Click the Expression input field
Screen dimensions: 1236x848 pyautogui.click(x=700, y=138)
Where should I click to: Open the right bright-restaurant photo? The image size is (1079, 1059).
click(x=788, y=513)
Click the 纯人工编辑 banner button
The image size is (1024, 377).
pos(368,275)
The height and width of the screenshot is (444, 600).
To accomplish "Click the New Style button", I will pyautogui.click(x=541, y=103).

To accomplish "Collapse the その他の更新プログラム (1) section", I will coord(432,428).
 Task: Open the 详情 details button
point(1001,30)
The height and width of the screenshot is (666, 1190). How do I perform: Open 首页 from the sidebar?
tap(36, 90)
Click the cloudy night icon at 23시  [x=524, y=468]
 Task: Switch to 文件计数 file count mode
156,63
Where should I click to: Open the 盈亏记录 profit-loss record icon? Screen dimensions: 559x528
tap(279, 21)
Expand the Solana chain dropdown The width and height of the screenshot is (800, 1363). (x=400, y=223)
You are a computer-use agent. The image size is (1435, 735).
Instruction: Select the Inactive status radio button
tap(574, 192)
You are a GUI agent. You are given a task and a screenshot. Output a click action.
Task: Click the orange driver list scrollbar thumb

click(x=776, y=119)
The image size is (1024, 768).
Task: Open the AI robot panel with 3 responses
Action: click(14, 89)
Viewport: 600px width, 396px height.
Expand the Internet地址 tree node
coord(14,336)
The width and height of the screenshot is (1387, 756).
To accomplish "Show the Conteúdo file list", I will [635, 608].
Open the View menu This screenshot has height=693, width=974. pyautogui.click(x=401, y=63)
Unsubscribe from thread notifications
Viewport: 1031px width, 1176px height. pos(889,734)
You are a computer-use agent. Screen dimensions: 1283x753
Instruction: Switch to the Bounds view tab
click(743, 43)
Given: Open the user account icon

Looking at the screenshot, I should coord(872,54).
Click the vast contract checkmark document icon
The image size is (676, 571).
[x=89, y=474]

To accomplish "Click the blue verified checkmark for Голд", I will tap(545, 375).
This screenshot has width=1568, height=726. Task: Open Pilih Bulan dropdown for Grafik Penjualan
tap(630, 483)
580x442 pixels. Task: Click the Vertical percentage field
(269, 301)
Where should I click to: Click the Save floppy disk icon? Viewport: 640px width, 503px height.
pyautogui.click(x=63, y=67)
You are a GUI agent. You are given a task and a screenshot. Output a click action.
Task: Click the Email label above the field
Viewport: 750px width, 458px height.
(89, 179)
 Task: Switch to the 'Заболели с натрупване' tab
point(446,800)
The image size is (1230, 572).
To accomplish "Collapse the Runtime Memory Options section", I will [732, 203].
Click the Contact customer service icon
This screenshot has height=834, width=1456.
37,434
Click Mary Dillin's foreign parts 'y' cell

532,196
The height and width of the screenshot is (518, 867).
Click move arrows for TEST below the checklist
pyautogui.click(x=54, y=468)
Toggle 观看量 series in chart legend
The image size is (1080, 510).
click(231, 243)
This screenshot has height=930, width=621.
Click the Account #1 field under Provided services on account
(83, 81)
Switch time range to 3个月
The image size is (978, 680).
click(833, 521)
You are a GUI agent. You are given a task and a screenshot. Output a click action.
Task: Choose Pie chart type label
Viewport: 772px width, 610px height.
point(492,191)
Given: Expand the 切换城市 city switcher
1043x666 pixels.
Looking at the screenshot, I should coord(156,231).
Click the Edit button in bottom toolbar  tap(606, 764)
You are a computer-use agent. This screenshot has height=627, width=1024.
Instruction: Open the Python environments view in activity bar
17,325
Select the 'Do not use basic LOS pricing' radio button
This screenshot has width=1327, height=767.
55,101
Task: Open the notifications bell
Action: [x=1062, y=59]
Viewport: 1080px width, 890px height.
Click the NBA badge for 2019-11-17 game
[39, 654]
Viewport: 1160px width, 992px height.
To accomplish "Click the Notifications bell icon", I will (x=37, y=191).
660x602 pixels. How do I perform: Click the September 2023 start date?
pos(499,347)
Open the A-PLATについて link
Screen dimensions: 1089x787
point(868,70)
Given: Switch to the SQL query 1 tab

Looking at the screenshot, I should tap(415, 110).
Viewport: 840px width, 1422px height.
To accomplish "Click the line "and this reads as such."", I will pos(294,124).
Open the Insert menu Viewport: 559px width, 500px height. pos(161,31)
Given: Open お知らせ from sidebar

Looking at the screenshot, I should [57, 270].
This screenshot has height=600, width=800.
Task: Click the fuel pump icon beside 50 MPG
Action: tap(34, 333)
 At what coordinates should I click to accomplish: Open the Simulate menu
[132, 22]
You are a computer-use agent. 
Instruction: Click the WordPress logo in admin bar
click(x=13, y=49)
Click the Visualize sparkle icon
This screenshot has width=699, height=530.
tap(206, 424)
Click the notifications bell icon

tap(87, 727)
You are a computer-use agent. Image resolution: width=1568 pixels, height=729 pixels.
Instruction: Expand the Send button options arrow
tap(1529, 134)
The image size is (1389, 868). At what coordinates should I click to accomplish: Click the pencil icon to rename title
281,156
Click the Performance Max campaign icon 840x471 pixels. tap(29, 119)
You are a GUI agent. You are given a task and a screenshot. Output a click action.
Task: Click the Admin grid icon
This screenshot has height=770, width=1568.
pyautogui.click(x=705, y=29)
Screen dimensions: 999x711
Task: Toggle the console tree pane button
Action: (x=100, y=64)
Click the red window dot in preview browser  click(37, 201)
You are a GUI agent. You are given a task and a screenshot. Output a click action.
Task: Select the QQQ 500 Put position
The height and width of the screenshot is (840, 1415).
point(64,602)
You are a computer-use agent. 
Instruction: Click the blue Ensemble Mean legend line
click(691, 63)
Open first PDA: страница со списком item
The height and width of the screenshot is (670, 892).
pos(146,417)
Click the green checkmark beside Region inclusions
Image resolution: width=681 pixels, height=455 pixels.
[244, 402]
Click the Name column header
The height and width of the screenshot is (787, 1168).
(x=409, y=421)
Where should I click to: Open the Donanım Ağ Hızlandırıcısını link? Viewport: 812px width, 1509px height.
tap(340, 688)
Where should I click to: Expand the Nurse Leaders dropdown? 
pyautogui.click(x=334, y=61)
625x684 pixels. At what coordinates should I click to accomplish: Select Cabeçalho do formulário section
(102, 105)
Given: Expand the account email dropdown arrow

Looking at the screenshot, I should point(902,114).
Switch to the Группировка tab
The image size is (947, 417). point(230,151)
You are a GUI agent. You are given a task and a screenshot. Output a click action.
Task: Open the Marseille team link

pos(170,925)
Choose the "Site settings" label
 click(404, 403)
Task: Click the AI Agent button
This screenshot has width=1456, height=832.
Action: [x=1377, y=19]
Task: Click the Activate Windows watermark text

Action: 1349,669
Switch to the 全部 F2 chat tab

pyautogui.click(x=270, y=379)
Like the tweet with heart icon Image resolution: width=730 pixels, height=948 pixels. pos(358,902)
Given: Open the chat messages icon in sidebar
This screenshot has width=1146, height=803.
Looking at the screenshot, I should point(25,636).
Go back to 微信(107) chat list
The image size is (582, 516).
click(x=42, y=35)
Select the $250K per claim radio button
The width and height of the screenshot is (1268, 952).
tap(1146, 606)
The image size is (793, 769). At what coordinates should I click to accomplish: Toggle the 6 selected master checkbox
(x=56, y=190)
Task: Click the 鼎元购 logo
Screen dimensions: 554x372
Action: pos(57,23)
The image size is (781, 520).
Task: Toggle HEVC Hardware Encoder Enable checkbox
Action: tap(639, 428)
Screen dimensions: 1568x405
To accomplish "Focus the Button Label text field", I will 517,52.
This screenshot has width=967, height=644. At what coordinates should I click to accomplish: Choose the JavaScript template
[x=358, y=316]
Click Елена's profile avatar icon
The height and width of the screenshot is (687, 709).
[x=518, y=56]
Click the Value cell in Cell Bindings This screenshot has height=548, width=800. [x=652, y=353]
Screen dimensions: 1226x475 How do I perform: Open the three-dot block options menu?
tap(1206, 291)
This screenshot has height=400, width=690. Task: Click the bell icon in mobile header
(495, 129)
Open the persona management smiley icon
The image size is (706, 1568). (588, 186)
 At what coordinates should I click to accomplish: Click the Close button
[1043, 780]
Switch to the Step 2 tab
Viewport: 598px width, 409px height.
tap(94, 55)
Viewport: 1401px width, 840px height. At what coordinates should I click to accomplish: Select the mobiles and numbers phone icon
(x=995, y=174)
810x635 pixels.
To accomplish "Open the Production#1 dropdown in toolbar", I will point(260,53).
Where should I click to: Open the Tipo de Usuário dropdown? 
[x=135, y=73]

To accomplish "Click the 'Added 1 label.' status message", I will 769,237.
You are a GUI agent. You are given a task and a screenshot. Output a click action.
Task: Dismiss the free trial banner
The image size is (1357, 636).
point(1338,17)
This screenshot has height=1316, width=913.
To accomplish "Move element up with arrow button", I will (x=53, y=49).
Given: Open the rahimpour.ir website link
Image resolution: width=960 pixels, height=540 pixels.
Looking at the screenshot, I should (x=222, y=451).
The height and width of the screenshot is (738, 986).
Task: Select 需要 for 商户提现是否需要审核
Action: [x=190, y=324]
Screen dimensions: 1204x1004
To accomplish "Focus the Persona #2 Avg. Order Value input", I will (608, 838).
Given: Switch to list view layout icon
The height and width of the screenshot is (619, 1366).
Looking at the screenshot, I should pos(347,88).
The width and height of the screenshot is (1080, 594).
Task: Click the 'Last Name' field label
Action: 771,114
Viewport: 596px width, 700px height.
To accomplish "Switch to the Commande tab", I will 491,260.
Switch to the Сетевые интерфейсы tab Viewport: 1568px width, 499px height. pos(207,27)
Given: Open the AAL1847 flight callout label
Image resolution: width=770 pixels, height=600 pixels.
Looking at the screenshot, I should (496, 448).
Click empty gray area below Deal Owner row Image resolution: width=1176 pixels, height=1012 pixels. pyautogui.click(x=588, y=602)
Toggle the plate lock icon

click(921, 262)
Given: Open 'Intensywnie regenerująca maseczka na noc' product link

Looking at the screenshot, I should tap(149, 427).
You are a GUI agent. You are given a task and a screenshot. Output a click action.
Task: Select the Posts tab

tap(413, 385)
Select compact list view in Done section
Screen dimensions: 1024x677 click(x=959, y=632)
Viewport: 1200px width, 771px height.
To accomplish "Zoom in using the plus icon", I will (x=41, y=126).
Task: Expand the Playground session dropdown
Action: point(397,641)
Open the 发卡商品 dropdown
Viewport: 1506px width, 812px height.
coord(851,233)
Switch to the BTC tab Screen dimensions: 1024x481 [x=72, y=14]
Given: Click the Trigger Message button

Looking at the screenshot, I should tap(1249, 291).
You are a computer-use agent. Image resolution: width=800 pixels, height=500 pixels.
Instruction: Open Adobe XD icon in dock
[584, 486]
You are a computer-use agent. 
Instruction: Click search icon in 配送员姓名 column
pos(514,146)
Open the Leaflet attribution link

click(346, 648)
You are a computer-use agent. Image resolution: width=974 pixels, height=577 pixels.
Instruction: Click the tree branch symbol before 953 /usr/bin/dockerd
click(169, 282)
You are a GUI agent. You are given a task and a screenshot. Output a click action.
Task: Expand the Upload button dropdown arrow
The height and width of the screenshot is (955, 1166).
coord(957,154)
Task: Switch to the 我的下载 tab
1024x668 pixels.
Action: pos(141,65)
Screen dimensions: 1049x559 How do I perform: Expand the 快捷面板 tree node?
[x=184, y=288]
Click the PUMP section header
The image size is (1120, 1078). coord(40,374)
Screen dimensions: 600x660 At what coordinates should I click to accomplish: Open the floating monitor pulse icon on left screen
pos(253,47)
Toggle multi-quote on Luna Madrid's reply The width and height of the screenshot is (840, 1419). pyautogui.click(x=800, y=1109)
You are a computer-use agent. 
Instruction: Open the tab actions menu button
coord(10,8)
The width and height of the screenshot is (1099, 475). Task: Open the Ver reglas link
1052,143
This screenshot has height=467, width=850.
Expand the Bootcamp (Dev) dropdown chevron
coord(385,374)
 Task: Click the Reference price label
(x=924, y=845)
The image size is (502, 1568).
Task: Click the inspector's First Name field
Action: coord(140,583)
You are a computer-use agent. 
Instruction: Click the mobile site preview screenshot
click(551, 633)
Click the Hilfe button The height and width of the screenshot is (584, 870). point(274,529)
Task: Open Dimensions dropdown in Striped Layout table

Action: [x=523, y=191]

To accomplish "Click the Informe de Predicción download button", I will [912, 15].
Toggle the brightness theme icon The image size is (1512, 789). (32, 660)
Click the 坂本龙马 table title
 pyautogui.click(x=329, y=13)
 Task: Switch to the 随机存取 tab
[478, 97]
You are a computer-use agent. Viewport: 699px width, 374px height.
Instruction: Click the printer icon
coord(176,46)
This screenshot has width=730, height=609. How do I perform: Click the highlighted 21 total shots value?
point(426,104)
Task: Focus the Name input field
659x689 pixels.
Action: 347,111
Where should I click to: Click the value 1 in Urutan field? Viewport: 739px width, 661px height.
-*-*-
Every line of the listing that holds the word "toolbar" is to be found and copied.

* _Answer to the exercise_
Click the Edit button in bottom toolbar  tap(606, 764)
To accomplish "Open the Production#1 dropdown in toolbar", I will point(260,53).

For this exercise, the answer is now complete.